An optical isolator enables a beam of light to travel in one direction while preventing it from being reflected back the opposite way. The device includes an input polarizer as well as a faraday rotator, a crystalline piece that can rotate a light beam’s plane of polarization when a magnetic field is applied from outside the rotator. An output polarizer reflects the polarized light at a 45 degree angle before it leaves the isolator. The input polarizer, which passes the beam into the isolator, allows light to pass through at the same angle it enters before being altered by the faraday effect. Such a setup is common with lasers and optical communication systems.

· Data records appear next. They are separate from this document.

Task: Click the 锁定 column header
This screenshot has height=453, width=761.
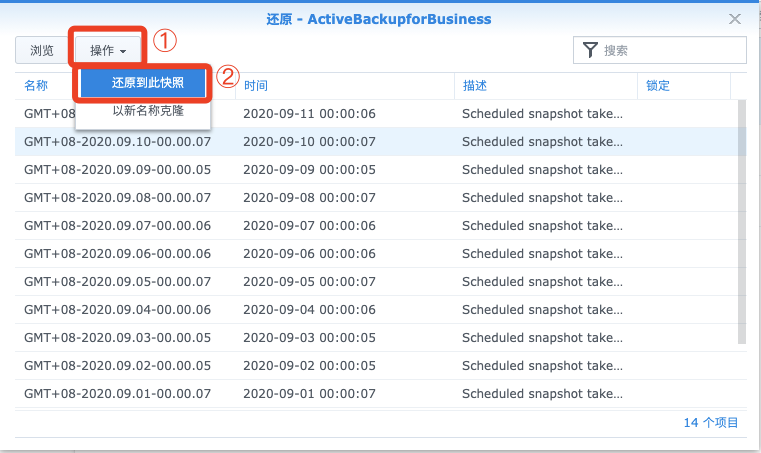Action: pos(658,86)
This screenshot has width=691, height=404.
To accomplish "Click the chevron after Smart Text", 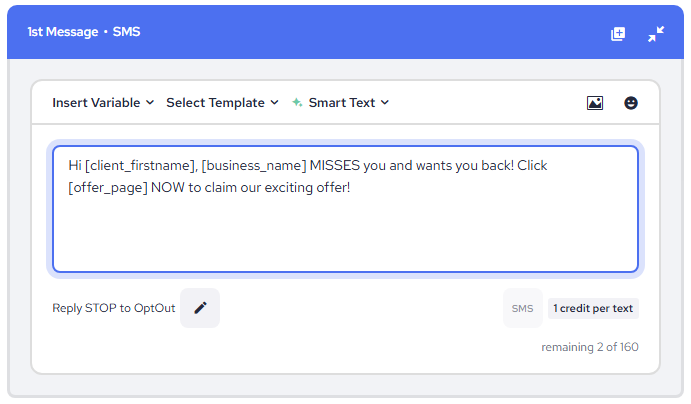I will click(385, 102).
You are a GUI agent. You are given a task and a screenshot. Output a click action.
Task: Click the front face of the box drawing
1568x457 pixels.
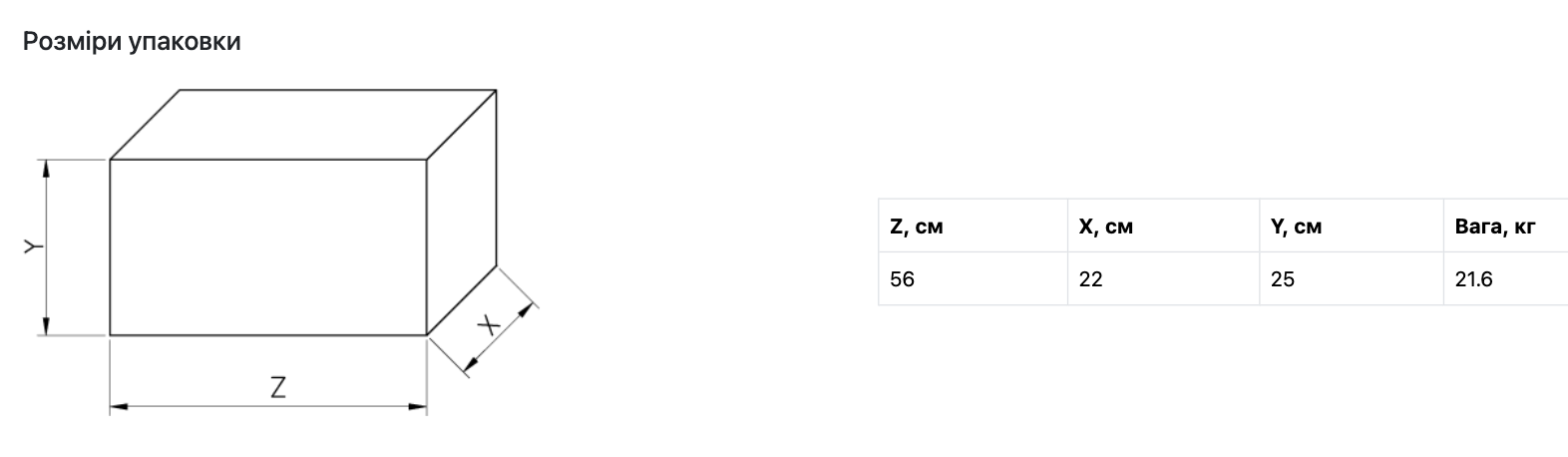[x=268, y=246]
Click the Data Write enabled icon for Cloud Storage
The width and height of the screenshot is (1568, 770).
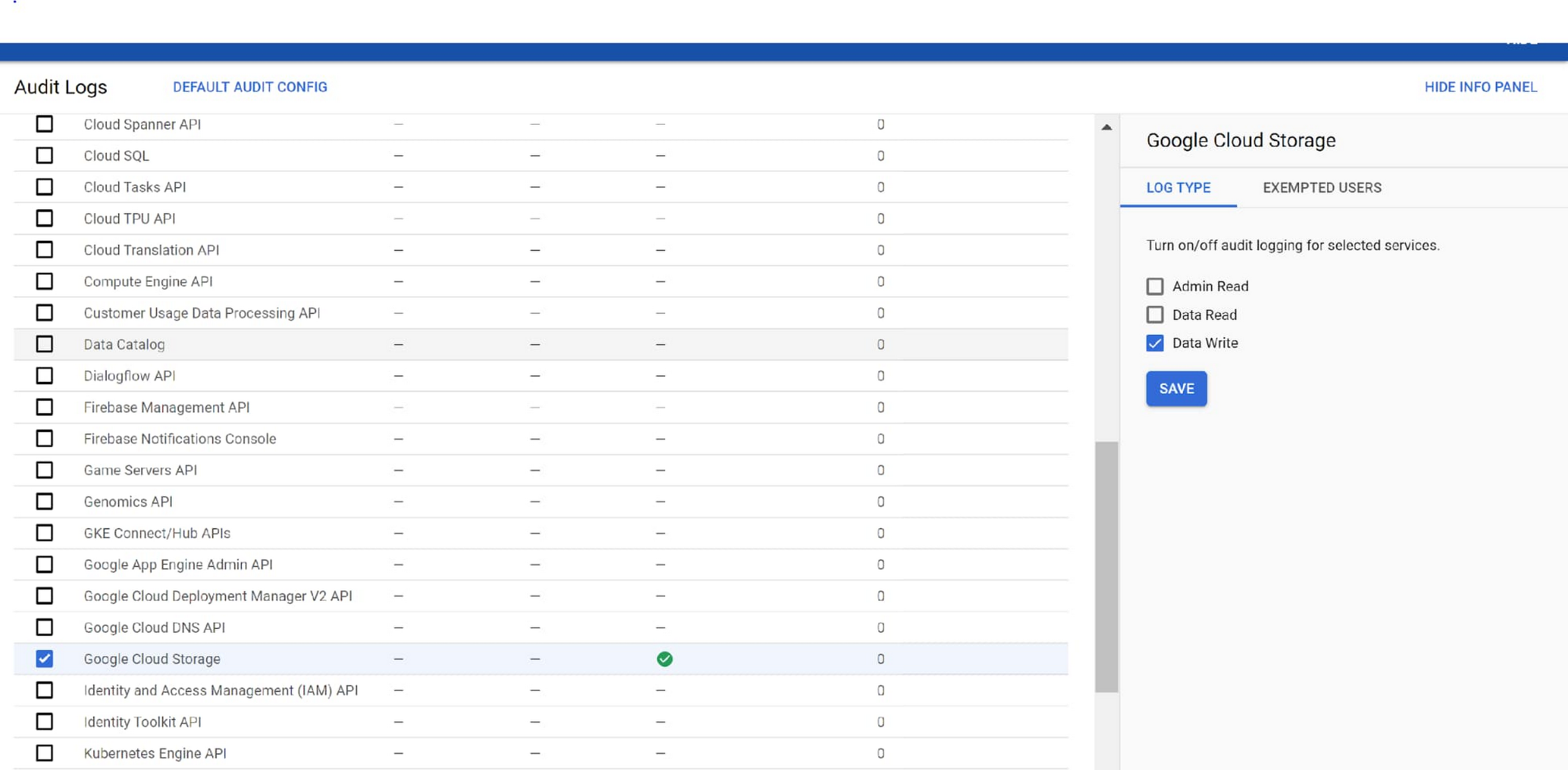click(664, 658)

The direction the plane of polarization rotates is controlled by how the faraday rotator affects the light beam. The change in the state of the light can be controlled precisely with a magnet. In an optical communication system, electric signals are first converted to light before entering the optical isolator, and then transmitted in one direction. Otherwise, a portion of the light reflected back would alter the frequency of a laser, possibly rendering it ineffective, or make the signals in a communication system unable to convey information. Data in a fiber network would be corrupted and completely unreadable once receivers reprocess it back to electrical signals.
The optical isolator is used along with other components such as optical amplifiers, optical combiners, and optical depolarizers to make full use of light in a communication or measurement system. While passing through the output polarizer and then through a magnetic field, each of which rotates the polarization plane 45 degrees, light is reflected at a total of 90 degrees. An optical diode is another term given to a device capable of directing light in this way. The effect prevents a light beam from reflecting back through a fiber after a laser beam, used as a light source, passes through a coupling lens and into the fiber optic wire.
In addition to use with lasers and optical communication systems, an optical isolator is sometimes used on a circuit for the purpose of electrical isolation. It offers protection against excessively high voltages. Noise levels are also reduced, making measurements more accurate and optimizing the quality of data. An optical isolator is typically very small and can be mounted, directly in the light path, to a circuit board or onto a semiconductor-based laser device.